Challenges:
(a) Translate this sentence from the film review below into Spanish: "Like chapters in a book each incident compellingly defines character and situation."
(b) Retype the passage of the film review below from "Conscripted at sixteen" up to and including "his daily life.".

At one point in this movie the lead character, Nicholas Van der Swar (Kai Luke Brummer) is warned “Try to stay invisible” but there is nowhere to hide as director Oliver Hermanus slowly and powerfully strips individuality and intimacy away from him.
Conscripted at sixteen into the white supremacist army defending the apartheid of early 80s South Africa his first military experience is having his civilian clothing take from him. Naked with the other conscripts the process of removing their individuality, breaking them down into components of the military, and then rebuilding them as a weapon for the regime begins. Beatings, insults, casual cruelty, back breaking exertion and mindless machismo become the repetitive tedium of his daily life.
The dialogue of the movie is so spartan that it is incidents rather than conversations that drive forward the story. Like chapters in a book each incident compellingly defines character and situation. As a child Nicholas is publicly humiliated for looking at other boys in the showers creating a shame that hangs over him throughout life. In the trenches one wet night Dylan Stassen (Ryan De Villiers) shows him a wordless and secret act of tenderness under the pretext of keeping him warm and dry. On another occasion during a spin the bottle game where the conscripts are forced to box each other rather than kiss he is forced into a public fist fight with the same guy who showed him that kindness.

[Stored data entries]
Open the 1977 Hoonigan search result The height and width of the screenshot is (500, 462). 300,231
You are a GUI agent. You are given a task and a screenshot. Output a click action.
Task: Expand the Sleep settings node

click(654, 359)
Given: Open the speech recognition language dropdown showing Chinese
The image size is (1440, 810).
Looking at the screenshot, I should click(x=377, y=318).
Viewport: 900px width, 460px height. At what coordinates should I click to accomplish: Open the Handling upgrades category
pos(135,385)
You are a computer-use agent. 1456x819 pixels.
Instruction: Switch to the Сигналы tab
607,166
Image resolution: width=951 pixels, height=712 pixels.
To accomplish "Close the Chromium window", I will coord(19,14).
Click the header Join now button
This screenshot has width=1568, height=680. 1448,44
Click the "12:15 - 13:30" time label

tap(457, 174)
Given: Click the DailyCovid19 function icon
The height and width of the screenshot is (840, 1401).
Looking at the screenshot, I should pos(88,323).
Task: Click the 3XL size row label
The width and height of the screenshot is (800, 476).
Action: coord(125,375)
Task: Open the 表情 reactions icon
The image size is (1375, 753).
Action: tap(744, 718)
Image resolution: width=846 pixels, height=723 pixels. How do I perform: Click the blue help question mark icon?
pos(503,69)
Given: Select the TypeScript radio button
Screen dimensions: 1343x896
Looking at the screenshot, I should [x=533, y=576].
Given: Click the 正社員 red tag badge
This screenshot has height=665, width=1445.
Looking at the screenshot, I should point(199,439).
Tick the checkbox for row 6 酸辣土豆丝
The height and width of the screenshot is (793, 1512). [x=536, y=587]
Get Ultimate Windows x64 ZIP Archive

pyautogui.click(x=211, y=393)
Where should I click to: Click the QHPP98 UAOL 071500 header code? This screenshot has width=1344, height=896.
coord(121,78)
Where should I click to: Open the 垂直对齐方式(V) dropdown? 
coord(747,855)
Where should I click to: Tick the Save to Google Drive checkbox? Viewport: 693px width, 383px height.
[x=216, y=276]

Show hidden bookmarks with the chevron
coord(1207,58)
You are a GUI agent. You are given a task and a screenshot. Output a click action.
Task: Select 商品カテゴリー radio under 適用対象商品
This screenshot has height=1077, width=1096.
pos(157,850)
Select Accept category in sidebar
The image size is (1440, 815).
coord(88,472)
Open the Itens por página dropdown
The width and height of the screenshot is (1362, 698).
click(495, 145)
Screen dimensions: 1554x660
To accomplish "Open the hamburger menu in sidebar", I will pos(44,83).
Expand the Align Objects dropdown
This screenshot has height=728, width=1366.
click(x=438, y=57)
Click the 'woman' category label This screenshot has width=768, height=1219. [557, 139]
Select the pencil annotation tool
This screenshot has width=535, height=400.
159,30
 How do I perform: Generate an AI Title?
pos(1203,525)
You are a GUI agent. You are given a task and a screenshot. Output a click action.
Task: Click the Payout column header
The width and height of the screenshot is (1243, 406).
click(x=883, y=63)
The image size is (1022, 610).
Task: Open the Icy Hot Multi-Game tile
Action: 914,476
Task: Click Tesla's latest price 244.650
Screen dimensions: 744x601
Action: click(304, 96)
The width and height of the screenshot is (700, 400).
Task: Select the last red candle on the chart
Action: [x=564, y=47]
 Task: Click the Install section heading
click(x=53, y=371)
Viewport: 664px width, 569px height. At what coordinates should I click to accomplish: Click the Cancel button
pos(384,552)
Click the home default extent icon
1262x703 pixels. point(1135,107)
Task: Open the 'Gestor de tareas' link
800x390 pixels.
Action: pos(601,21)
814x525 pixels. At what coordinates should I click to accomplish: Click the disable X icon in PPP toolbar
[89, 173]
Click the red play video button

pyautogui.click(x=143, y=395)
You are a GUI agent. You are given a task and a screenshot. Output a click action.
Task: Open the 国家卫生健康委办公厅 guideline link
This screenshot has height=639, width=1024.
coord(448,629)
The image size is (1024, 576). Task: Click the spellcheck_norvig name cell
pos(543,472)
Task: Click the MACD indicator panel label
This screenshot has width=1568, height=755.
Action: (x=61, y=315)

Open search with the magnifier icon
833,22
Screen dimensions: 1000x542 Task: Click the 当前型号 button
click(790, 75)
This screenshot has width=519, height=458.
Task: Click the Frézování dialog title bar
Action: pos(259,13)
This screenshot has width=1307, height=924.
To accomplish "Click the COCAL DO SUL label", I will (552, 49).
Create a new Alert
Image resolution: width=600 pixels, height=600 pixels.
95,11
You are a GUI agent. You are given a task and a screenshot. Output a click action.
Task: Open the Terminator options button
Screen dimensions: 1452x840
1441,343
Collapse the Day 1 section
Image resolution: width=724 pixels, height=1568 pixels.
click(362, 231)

Solutions:
(a) Como capítulos de un libro, cada incidente define de manera convincente al personaje y la situación.

(b)
Conscripted at sixteen into the white supremacist army defending the apartheid of early 80s South Africa his first military experience is having his civilian clothing take from him. Naked with the other conscripts the process of removing their individuality, breaking them down into components of the military, and then rebuilding them as a weapon for the regime begins. Beatings, insults, casual cruelty, back breaking exertion and mindless machismo become the repetitive tedium of his daily life.